Arterial spin labeling (ASL) MRI, based on endogenous contrast from blood water, is used for research and diagnosis of cerebral vascular conditions. However, artifacts due to imperfect imaging conditions such as B0 inhomogeneity could lead to variations in the quantification of cerebral blood flow (CBF). In this study, we investigated the CBF variation artifacts due to B0‑inhomogeneity using Signal Targeting with Alternating Radio frequency (STAR) based ASL. We developed a novel technique, TADDZ, similarly to the corrections for chemical exchange saturation transfer (CEST) experiments, to remove the B0 inhomogeneity induced CBF artifacts.
Noninvasive perfusion imaging is crucial to research and diagnosis of cerebral vascular conditions. Arterial spin labeling (ASL) MRI, based on endogenous contrast from blood water, fits this need. However, artifacts due to imperfect imaging conditions such as B0-inhomogeneity could lead to variations in the quantification of cerebral blood flow (CBF) and therefor clinical misdiagnosis. ASL contrast is derived primarily from the signal reduction due to the inversion or saturation of arterial blood water at a proximally located tagging slice. Concomitantly, the tagging RF pulse also creates MT effects within the imaged slice. Conventionally, a control image with distally located tagging is utilized to create counter balanced MT effect, (Figure 1). However, the balance of MT effects from the control and tag images assumes there is no B0‑inhomogeneity in the imaging plane. In reality, B0‑inhomogeneity up to 0.5 or 1 ppm is typically observed in pre-clinical and clinical MRI.

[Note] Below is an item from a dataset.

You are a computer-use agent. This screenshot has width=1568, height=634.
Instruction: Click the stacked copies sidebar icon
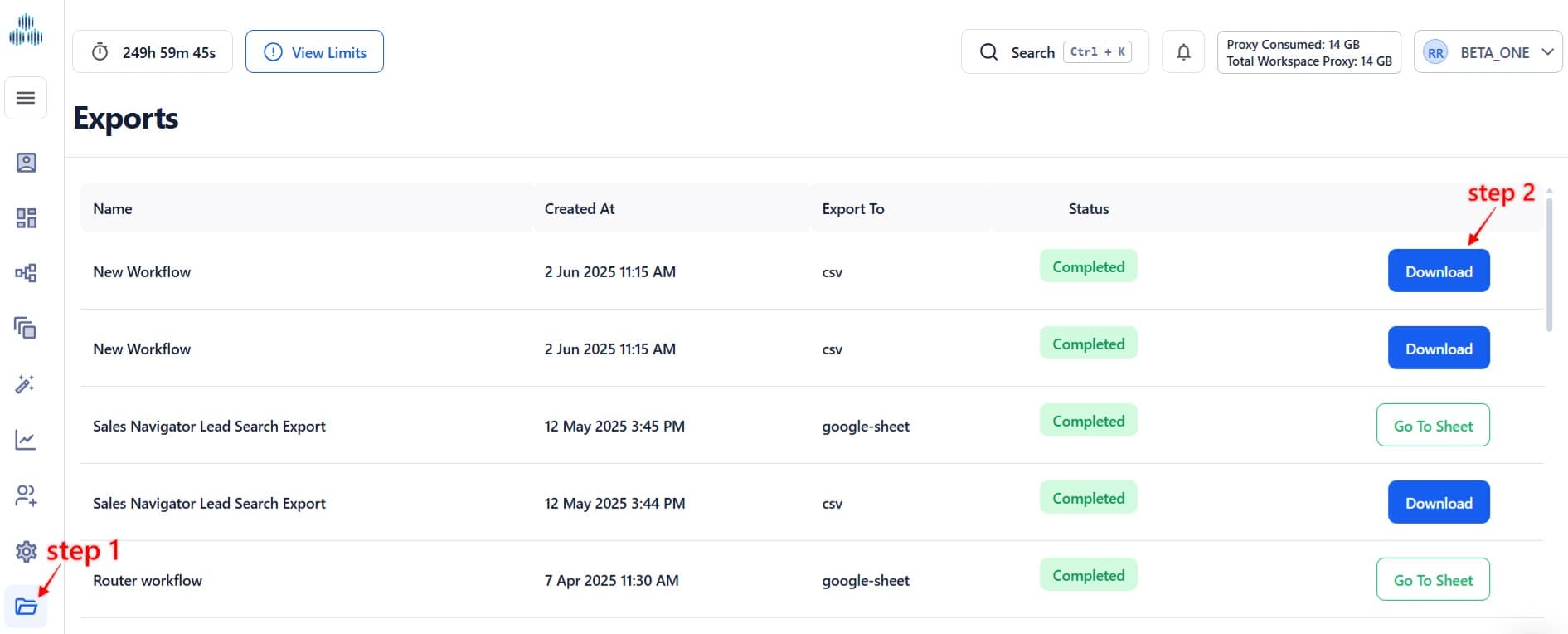pos(26,329)
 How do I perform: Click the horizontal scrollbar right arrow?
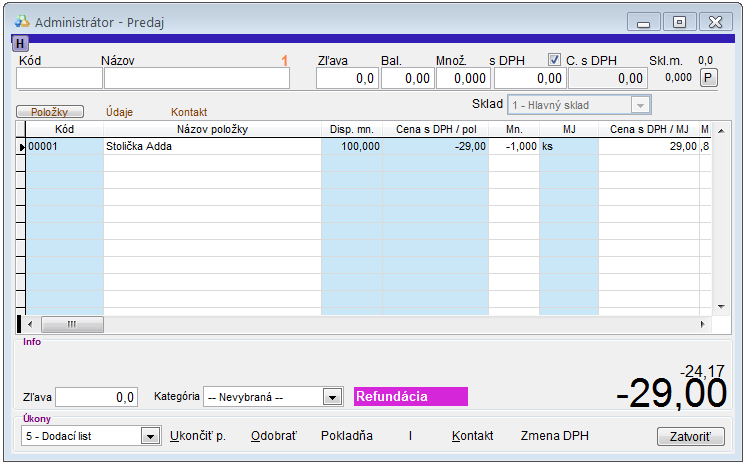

In this study, we investigated the CBF variation due to B0‑inhomogeneity using Signal Targeting with Alternating Radio frequency (STAR) based ASL1 as an example. We developed a novel technique, TADDZ, similarly to the corrections for chemical exchange saturation transfer (CEST) experiments2, to remove the B0-inhomogeneity induced CBF artifacts.
Sporadic Alzheimer’s disease (AD) accounts for more than 95% of all cases and APOE4 is the greatest genetic risk factor, increasing risk up to 15-fold compared to APOE33-5 and affecting the age of AD onset6-7. CBF changes may serve as an imaging biomarker for metabolic changes due to APOE4. The proposed ASL B0-correction technique was applied to study CBF differences in mice with AD that express APOE3 or APOE4 genotype.
Literature search shows that Pekar, et.al.10 had previously addressed the intrinsic asymmetric MT effects in ASL imaging, although, asymmetric MT effects due to imaging-plane B0‑inhomogeneity was not addressed. In another related study, Janahian, et.al.,11 investigated the tagging region’s B0‑inhomogeneity effect on tagging efficiency. In contrast, for the first time, our study here emphasizes the correction of asymmetric MT effects due to imaging-plane B0‑inhomogeneity.
Our results indicate that imaging-plane B0‑inhomogeneity can lead to great variations in CBF maps. We also demonstrated the effective use of TADDZ to reduce test-retest variation due to systematic changes in ΔB0. Application to the rCBF APOE3 vs APOE4 datasets reduced the group-wise standard deviation and improved the statistical power to differentiate APOE phenotype dependent brain perfusion.
TADDZ MRI, by removing the artifacts due to static field inhomogeneity, will enhance the robustness of ASL imaging quantification of CBF, improve statistical power, and eventually reduce clinical misdiagnosis.